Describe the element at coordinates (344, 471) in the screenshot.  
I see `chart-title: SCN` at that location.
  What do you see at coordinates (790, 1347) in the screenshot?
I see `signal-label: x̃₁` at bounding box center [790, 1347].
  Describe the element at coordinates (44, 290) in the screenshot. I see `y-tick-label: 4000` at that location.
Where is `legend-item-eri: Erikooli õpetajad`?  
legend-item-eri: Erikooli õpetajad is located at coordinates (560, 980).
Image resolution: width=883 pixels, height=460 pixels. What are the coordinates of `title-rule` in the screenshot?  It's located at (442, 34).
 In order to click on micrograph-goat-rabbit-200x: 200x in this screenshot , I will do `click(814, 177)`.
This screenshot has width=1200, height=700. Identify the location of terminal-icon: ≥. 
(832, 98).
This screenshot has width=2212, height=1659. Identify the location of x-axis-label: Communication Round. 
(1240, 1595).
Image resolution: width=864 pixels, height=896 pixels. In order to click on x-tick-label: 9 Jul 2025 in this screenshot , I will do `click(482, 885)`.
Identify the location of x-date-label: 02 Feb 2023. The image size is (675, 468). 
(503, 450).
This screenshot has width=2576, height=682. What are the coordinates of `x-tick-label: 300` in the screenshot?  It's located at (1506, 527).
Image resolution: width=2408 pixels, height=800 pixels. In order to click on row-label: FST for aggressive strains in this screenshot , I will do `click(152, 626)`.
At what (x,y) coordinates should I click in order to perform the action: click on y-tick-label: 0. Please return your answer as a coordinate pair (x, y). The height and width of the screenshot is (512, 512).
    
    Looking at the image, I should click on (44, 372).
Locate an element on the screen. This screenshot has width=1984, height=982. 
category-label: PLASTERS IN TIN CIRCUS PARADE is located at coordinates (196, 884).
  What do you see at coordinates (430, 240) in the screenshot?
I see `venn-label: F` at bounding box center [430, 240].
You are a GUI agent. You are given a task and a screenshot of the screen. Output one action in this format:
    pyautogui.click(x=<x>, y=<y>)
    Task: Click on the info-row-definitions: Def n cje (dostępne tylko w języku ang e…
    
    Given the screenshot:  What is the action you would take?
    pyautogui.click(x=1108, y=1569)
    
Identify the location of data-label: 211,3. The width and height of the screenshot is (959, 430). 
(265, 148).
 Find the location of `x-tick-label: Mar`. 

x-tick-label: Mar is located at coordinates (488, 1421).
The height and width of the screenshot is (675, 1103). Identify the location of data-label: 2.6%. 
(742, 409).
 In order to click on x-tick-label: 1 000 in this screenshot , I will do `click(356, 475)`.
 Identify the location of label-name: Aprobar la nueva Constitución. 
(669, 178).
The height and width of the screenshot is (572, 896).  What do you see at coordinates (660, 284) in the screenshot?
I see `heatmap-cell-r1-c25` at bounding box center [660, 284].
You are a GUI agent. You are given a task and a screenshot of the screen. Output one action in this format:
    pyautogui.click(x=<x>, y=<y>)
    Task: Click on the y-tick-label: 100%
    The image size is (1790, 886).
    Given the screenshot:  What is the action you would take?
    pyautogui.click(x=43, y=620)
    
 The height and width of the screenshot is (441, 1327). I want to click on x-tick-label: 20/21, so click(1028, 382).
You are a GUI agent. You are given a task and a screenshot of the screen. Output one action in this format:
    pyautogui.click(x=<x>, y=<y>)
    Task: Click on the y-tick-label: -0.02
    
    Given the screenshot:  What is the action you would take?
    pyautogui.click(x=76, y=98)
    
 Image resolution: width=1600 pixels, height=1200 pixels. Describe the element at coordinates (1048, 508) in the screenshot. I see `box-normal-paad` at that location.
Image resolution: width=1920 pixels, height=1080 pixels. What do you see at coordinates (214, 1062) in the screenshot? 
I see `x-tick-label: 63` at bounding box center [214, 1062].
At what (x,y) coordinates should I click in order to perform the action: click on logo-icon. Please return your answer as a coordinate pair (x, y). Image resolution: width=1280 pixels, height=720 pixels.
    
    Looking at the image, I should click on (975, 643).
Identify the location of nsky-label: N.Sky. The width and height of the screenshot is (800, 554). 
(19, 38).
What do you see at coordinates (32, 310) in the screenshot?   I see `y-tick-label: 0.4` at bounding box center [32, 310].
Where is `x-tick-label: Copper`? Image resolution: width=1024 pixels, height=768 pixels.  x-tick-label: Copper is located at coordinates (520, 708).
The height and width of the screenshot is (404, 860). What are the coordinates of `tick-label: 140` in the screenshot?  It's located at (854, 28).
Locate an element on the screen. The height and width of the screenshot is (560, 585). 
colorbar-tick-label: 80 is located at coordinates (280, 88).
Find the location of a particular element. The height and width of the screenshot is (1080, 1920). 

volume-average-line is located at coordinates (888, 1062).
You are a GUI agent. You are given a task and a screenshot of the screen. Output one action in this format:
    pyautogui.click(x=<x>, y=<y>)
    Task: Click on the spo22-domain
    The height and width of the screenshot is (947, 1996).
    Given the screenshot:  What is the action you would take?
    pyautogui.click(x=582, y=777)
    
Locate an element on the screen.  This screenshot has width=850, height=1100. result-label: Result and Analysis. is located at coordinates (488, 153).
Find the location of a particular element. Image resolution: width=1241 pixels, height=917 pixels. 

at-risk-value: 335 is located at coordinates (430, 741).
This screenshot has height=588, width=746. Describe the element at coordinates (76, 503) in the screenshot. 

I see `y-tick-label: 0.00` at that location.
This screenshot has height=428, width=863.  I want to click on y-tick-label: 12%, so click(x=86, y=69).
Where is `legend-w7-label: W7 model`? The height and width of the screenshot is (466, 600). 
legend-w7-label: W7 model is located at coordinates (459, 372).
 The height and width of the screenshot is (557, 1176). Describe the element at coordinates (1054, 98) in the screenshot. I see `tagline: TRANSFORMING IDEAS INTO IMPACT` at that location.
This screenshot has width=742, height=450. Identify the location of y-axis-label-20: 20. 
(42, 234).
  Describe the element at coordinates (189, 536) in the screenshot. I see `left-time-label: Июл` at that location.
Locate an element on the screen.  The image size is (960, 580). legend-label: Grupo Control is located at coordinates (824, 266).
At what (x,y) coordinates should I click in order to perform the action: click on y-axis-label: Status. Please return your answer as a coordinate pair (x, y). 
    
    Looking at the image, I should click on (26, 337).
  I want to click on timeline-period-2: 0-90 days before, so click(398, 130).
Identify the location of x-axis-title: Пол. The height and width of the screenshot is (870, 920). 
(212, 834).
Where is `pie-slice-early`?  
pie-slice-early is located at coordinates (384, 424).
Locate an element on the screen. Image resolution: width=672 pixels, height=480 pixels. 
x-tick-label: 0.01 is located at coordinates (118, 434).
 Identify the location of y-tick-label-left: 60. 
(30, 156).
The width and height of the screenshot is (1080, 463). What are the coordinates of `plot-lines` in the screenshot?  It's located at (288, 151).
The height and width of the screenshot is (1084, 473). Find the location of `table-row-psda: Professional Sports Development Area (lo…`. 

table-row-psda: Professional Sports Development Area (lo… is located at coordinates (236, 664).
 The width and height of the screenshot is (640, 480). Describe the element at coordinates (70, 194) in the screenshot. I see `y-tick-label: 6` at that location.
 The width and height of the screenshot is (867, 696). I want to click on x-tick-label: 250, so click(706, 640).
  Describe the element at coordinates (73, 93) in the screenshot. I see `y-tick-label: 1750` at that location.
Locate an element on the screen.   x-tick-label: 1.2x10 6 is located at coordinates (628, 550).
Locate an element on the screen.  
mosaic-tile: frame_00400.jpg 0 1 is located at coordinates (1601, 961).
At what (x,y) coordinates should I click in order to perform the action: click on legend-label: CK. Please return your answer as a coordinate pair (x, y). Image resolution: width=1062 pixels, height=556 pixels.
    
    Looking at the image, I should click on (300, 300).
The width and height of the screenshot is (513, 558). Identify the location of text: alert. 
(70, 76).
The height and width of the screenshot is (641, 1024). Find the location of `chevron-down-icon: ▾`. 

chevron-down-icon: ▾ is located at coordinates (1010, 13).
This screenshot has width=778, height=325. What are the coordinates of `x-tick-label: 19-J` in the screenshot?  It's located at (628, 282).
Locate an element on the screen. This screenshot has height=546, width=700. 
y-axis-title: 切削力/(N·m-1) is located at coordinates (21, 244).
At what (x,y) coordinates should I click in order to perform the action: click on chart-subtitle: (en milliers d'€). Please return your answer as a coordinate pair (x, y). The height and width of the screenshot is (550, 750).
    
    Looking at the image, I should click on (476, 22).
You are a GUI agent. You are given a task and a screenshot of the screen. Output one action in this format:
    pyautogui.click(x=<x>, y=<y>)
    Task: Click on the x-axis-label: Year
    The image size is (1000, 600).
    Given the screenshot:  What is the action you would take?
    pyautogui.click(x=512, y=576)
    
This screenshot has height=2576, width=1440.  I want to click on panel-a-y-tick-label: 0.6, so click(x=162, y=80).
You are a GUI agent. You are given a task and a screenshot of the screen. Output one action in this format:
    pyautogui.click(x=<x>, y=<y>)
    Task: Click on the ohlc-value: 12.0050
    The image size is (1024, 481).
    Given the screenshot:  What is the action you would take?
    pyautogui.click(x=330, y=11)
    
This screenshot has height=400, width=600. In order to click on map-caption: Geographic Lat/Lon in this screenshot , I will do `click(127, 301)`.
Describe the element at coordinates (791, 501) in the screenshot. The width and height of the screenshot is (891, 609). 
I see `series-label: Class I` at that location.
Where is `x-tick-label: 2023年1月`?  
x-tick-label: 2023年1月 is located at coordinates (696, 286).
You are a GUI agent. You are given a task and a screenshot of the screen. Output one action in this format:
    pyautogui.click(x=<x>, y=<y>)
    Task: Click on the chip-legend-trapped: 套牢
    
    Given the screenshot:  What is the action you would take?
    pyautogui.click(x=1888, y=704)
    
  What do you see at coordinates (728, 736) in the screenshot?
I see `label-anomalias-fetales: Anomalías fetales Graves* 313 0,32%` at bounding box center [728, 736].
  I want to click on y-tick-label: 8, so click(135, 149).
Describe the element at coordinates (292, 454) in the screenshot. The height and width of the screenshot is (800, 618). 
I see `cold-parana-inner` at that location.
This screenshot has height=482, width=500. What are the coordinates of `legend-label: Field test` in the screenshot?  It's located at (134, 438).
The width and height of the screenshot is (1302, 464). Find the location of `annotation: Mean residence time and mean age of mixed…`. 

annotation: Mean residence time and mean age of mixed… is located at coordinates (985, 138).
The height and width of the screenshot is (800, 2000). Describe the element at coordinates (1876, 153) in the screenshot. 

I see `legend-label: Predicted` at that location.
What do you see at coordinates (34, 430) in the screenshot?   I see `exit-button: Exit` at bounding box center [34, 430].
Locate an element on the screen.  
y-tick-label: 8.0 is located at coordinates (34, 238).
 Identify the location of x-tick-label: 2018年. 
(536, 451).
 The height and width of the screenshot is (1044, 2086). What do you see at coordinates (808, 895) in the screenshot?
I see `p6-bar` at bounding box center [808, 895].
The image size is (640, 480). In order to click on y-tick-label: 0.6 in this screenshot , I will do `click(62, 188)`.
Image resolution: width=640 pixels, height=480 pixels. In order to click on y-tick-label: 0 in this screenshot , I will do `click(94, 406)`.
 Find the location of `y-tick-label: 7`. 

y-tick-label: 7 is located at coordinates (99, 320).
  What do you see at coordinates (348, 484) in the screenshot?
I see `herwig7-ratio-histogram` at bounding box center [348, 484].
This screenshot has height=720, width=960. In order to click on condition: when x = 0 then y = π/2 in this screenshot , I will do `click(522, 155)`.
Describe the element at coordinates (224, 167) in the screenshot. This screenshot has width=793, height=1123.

----

> [What the exercise asks]: Transcribe the records verbatim, beginning with their first line and continuing through the line that contains "Describe the element at coordinates (44, 290)", with both of those lines included.

> [Reply]:
Describe the element at coordinates (344, 471) in the screenshot.  
I see `chart-title: SCN` at that location.
  What do you see at coordinates (790, 1347) in the screenshot?
I see `signal-label: x̃₁` at bounding box center [790, 1347].
  Describe the element at coordinates (44, 290) in the screenshot. I see `y-tick-label: 4000` at that location.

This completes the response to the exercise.